Mes enfants meurent et moi en prison. J'ai passé vingt-quatre heures dans un bac à merde, ce bouillon, j'ai passé une heure comme ça (appuyé contre un mur pour ne pas m'asseoir), une autre comme ça (changer de mur). J'ai passé vingt-quatre heures debout. Seul le diable peut y faire face. Je n'arrive pas à croire que je suis en vie, car je n'ai jamais vu un esprit de ma qualité survivre (rires). Mais il n’y a rien de mieux qu’un jour après l’autre et une nuit entre les deux, et l’aide de Notre Seigneur Jésus-Christ est ce qui nous protégera. La grâce de Dieu tombe là, heure après heure, j'ai confiance en Dieu à cause de ce malheur, un jour les gens devront réfléchir à qui ils sont. Il n’est pas possible pour nous de vivre toute notre vie sous cette patte de taureau. »
Entre les deux Chèvres marquées, c'était dix-sept ans. En observant les changements de vie de ces acteurs/paysans rendus possibles par la proposition de film d'Eduardo Coutinho, la question se pose : l'art, parmi tant d'autres responsabilités, peut-il ou non être un véhicule de sensibilisation ?

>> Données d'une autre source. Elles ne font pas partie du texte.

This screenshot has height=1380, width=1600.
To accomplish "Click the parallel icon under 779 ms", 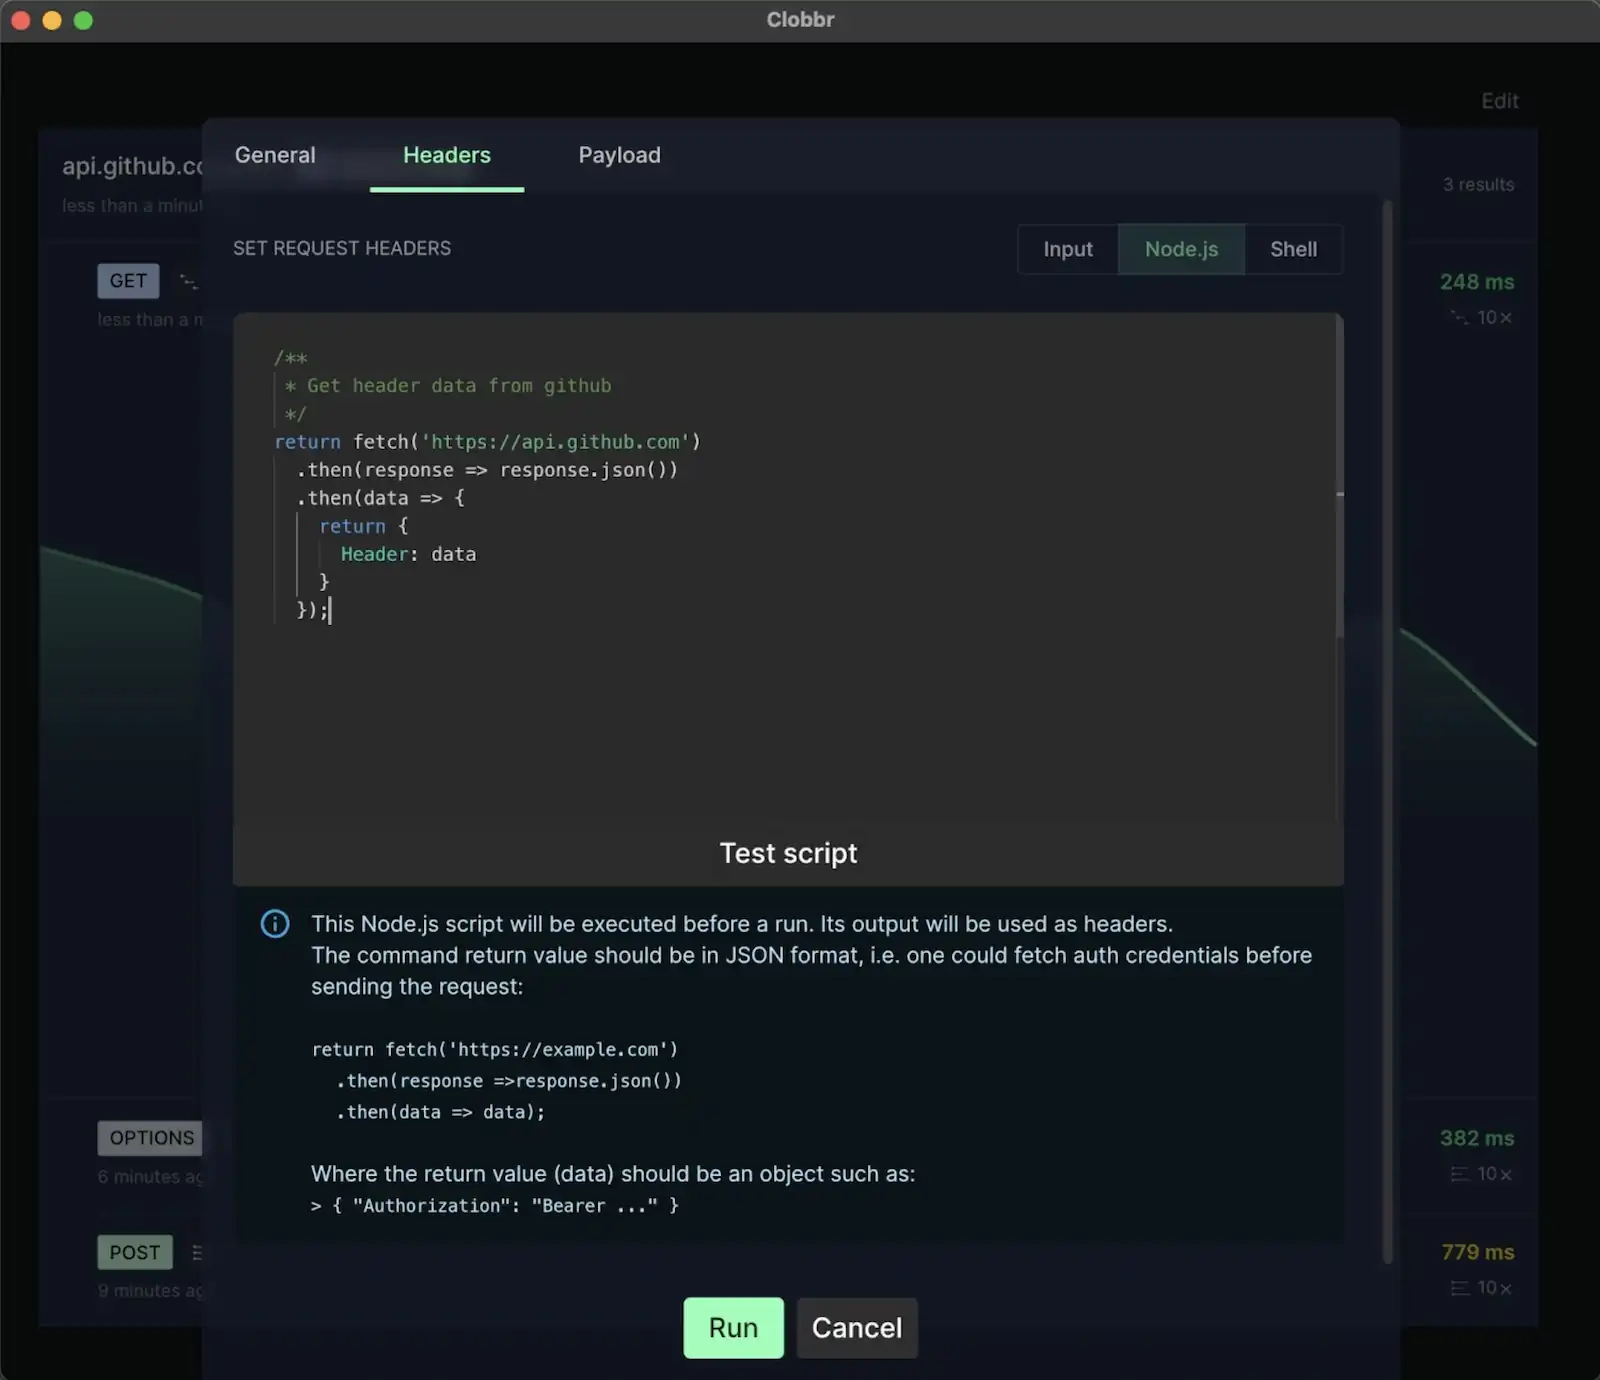I will (x=1459, y=1288).
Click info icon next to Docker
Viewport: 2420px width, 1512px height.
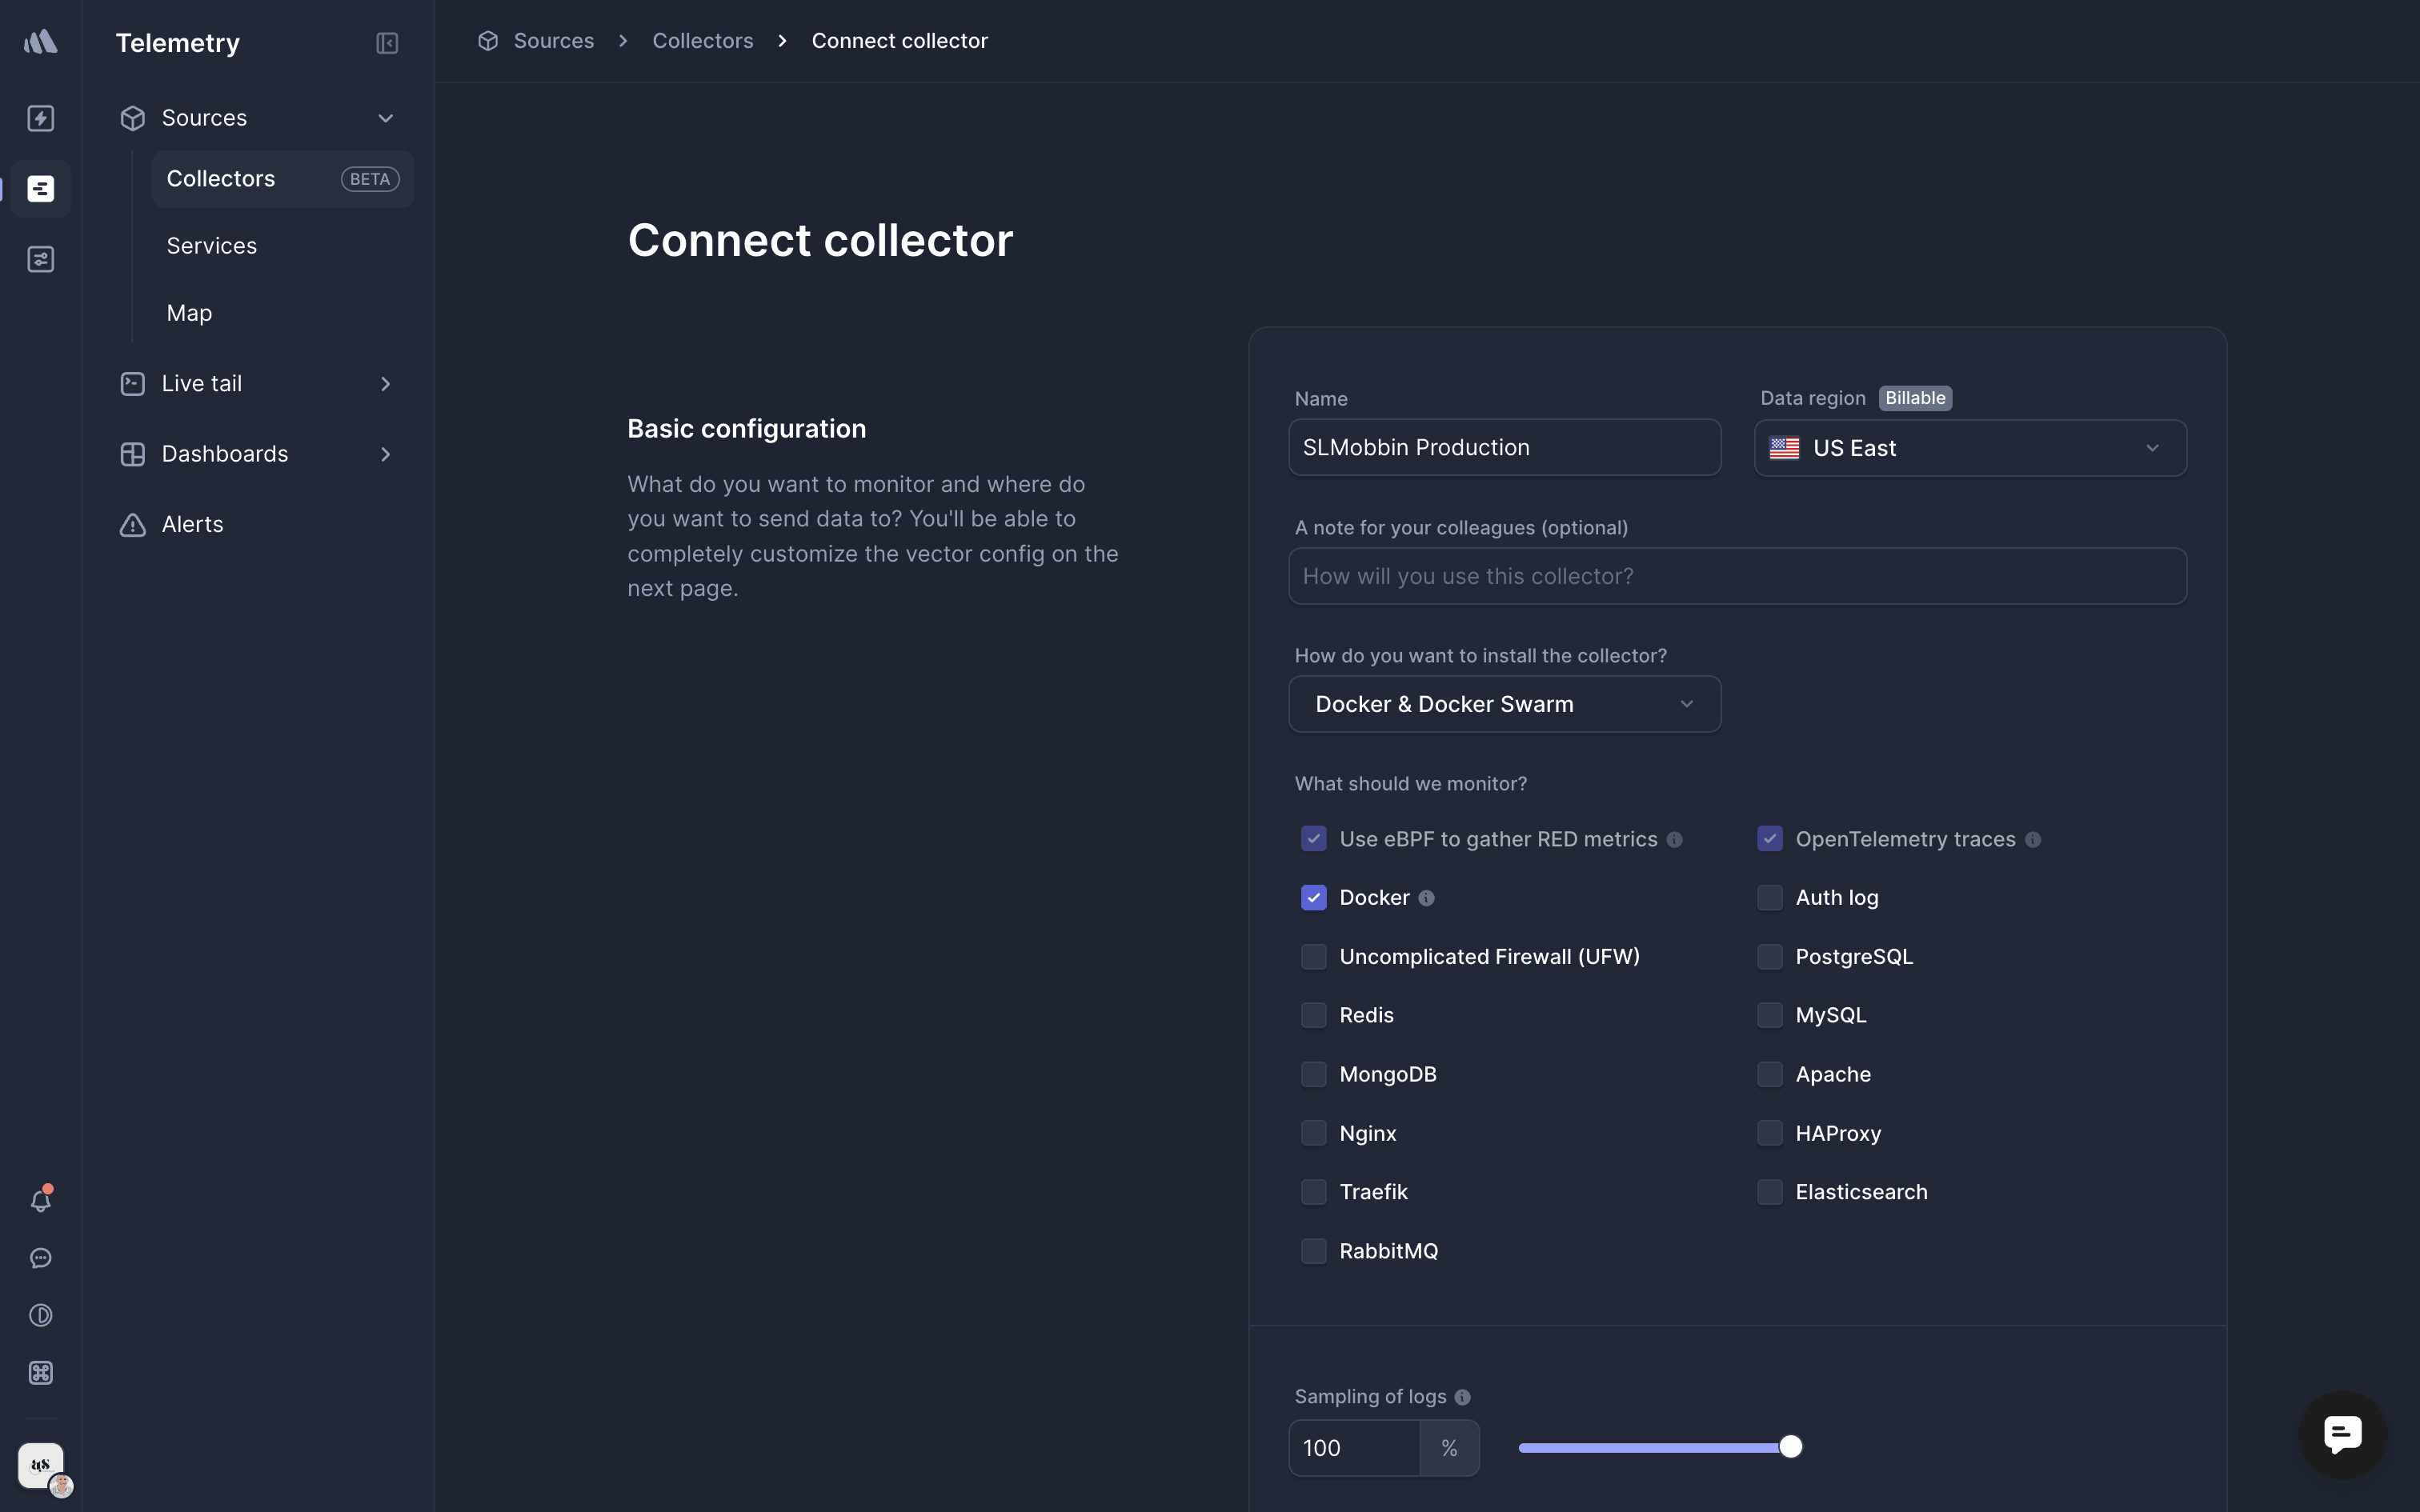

Le fait est que Chèvre marquée pour la mort elle était si forte, même en tant que dénomination, qu'elle a fini par devenir une catégorie classificatoire pour tous ceux qui sont confrontés à des situations limites dans des conflits au cours de leur vie. Plínio de Arruda Sampaio, avocat et homme politique brésilien, en évoquant João Goulart, dit Jango, entre le 13 mars, jour du Rassemblement Central do Brasil, et le 31 mars, jour du coup d'État de 64, l'a classé comme tel. Il avait tout pour être un bouc marqué.
*Solange Peirão, historien, est directeur de Solar Pesquisas de História.
Référence
Chèvre marquée pour la mort
Brésil 1964-1984, Documentaire, 119 minutes.
Réalisation et scénario : Eduardo Coutinho.
Distribution : Eduardo Coutinho, Ferreira Gullar (narrateur), Tite de Lemos (narrateur).
Bibliographie
Alcides Freire Ramos, « L'historicité de Chèvre marquée pour la mort (1964-1984, Eduardo Coutinho)", Nouveau Monde Nouveau Monde, Débats, 2006.
Note
[1] RODRIGUES, Marly ; SUNDFELD, Roberta; PEIRÃO, Solange. TUCA 20 ans. São Paulo : Presse officielle d'État – IMESP, 1986, p.38.